--- GIVEN DATA ---

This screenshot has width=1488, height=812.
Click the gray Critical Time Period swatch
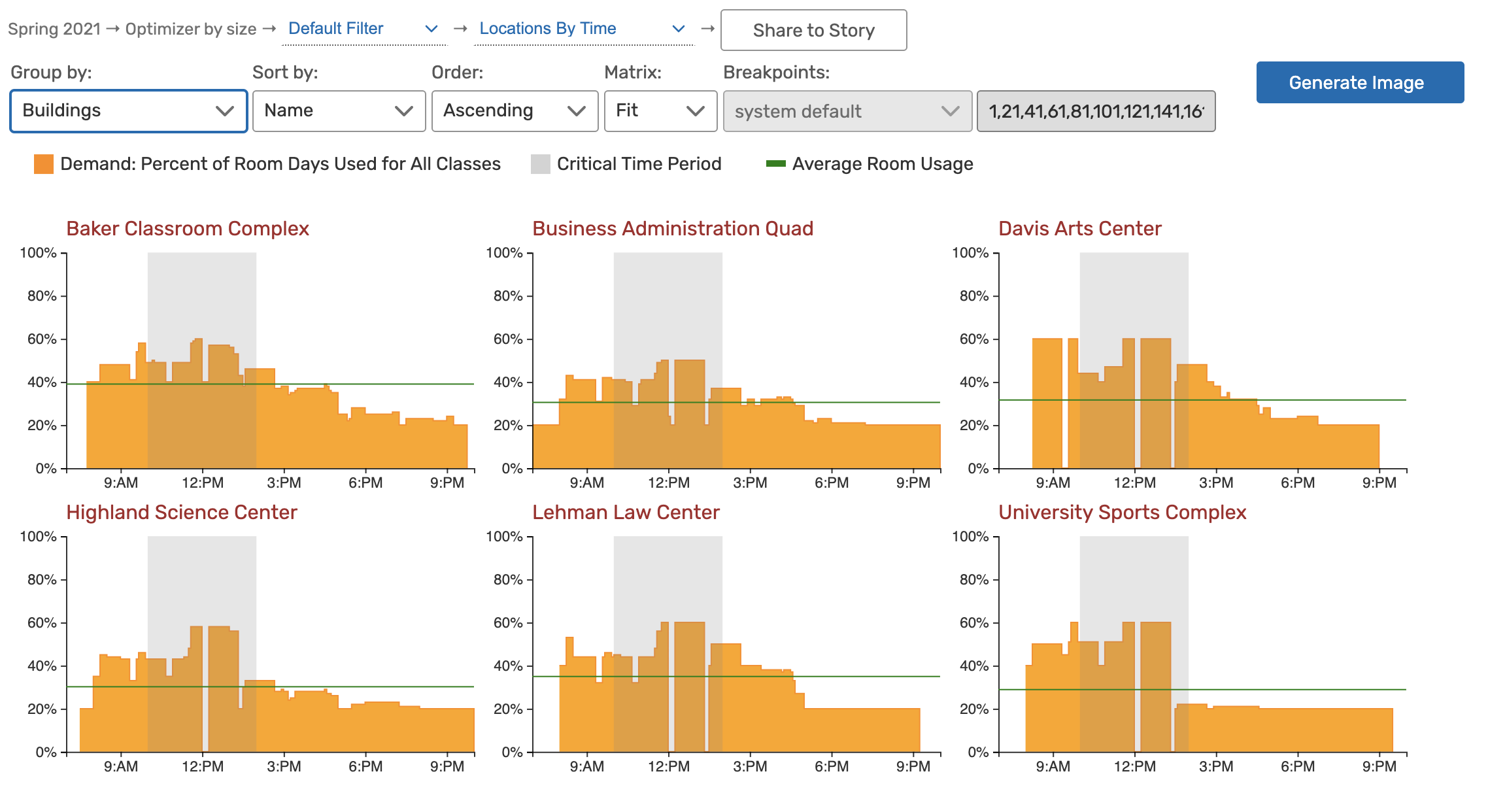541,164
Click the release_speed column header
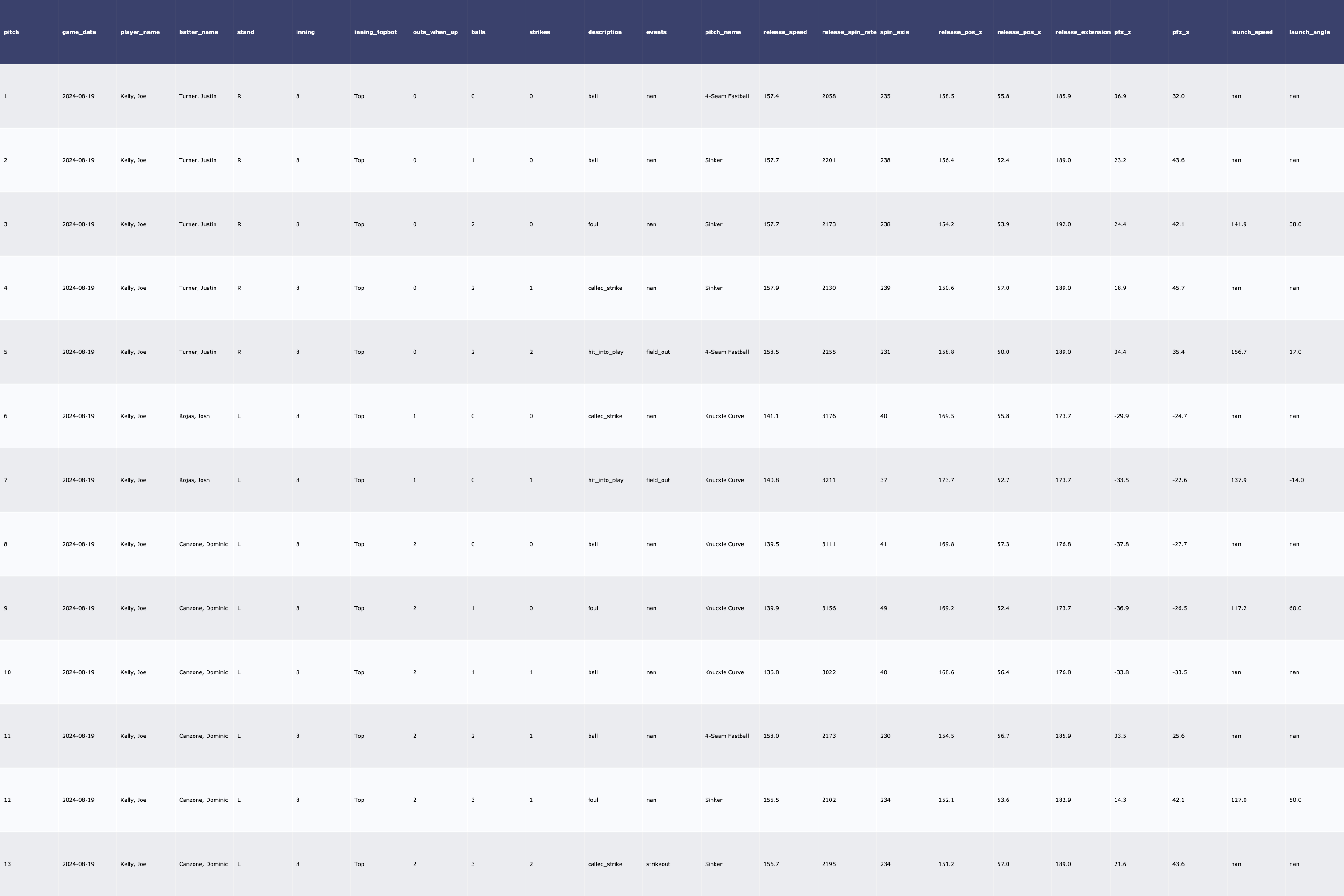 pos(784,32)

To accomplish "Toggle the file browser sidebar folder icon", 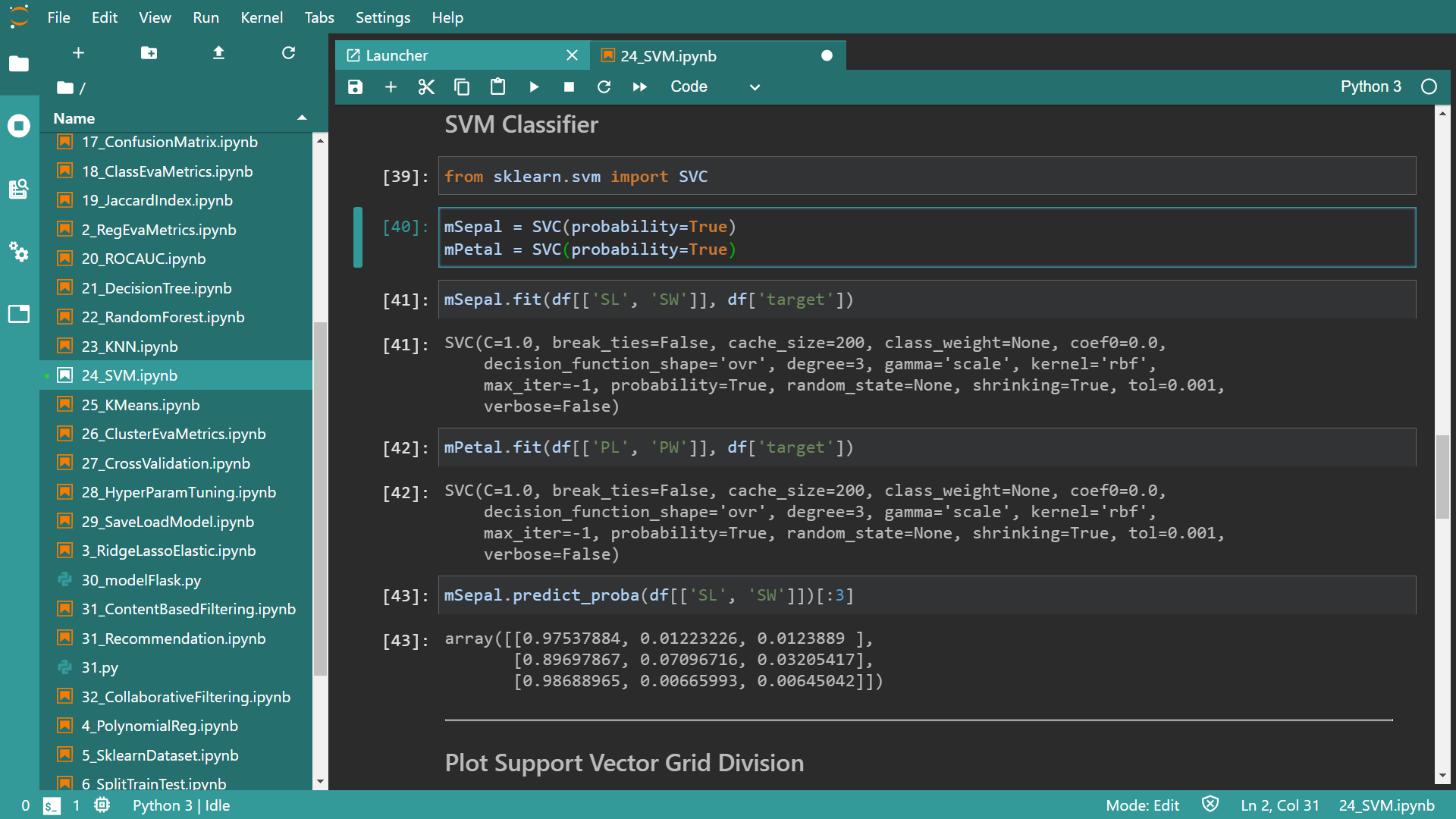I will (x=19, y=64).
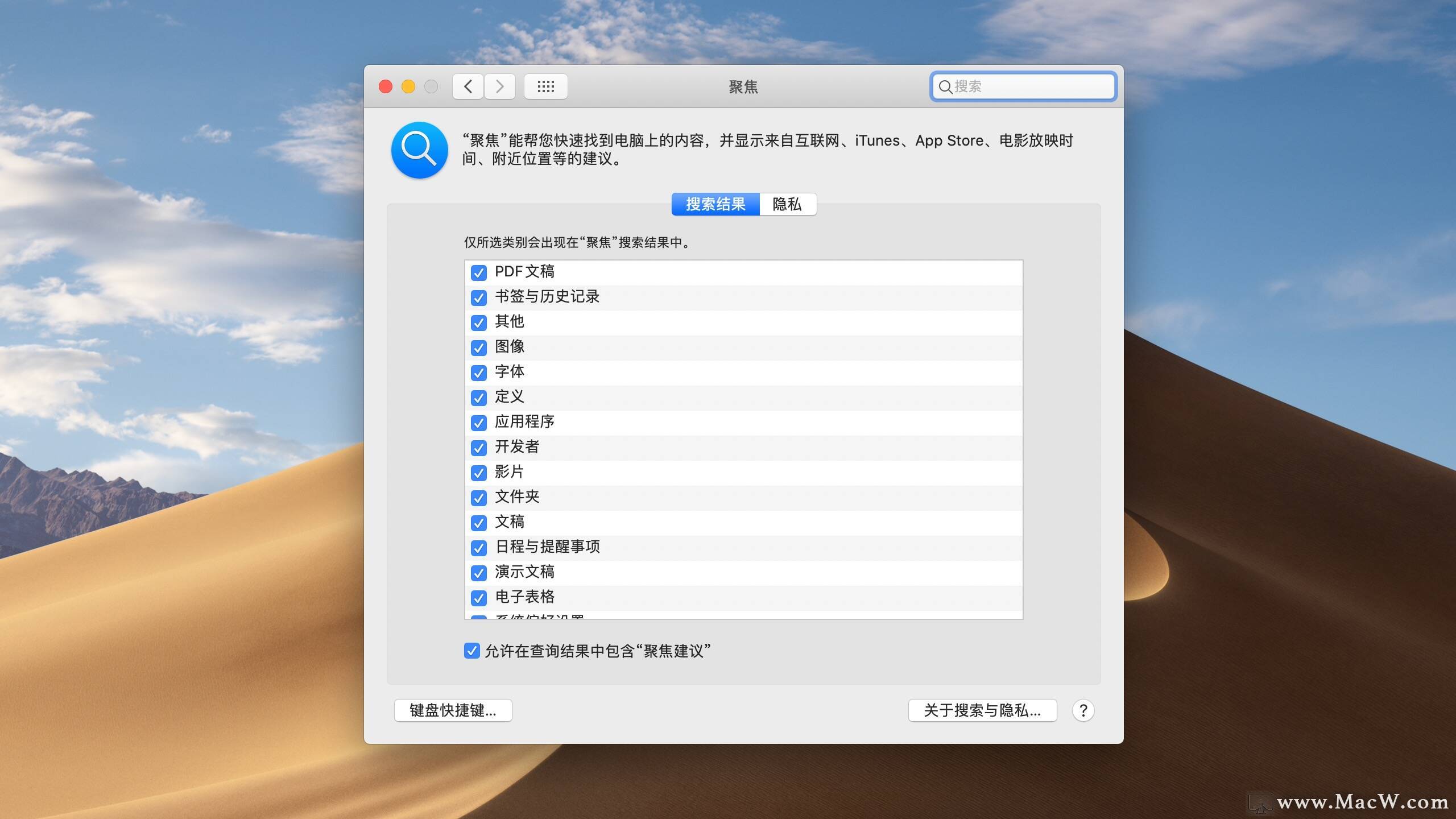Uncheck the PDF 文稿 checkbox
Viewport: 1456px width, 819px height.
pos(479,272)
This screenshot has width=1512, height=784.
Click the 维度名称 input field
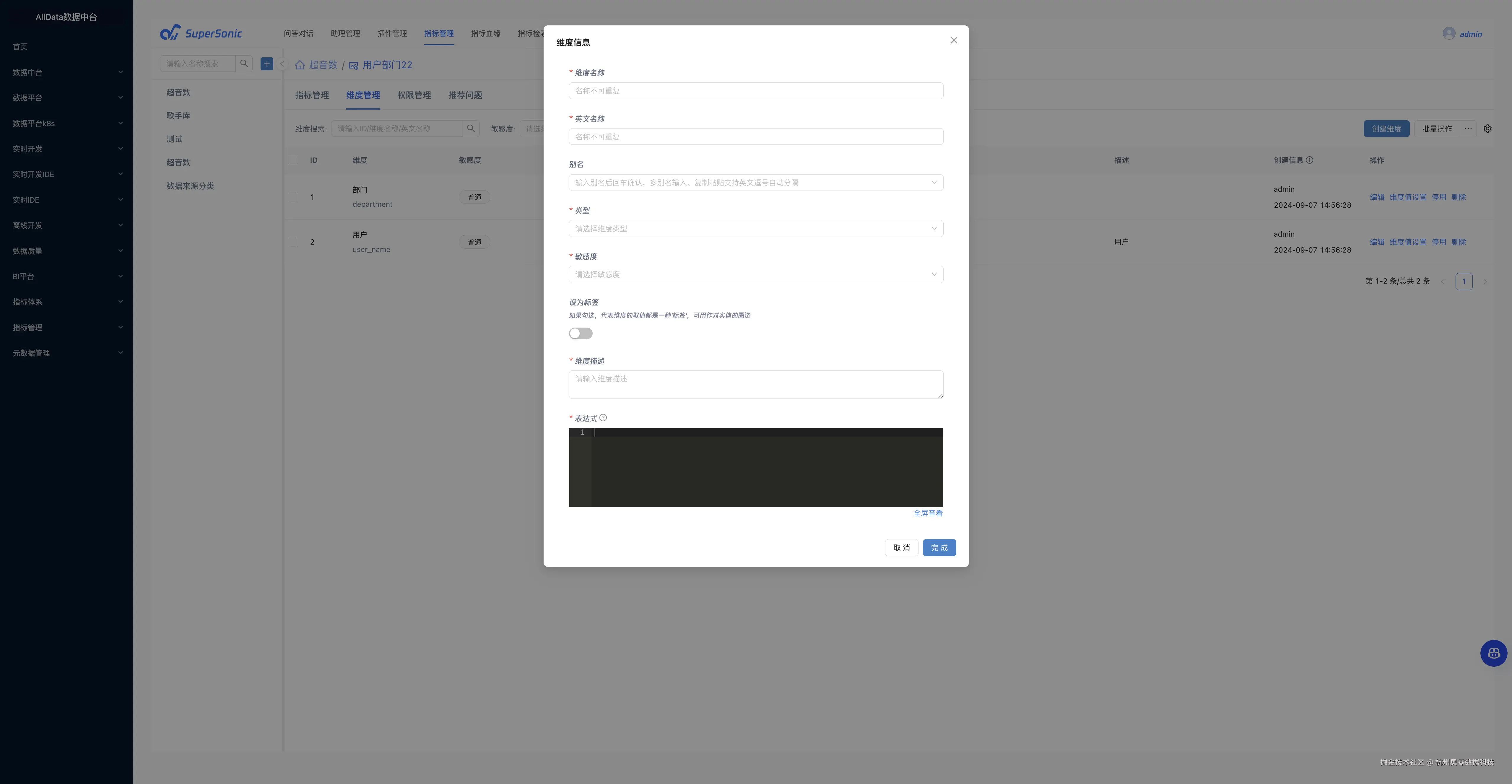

---

# AIM OF THE EXERCISE
Lines above containing "This": give their number only.

# EXPECTED ANSWER
2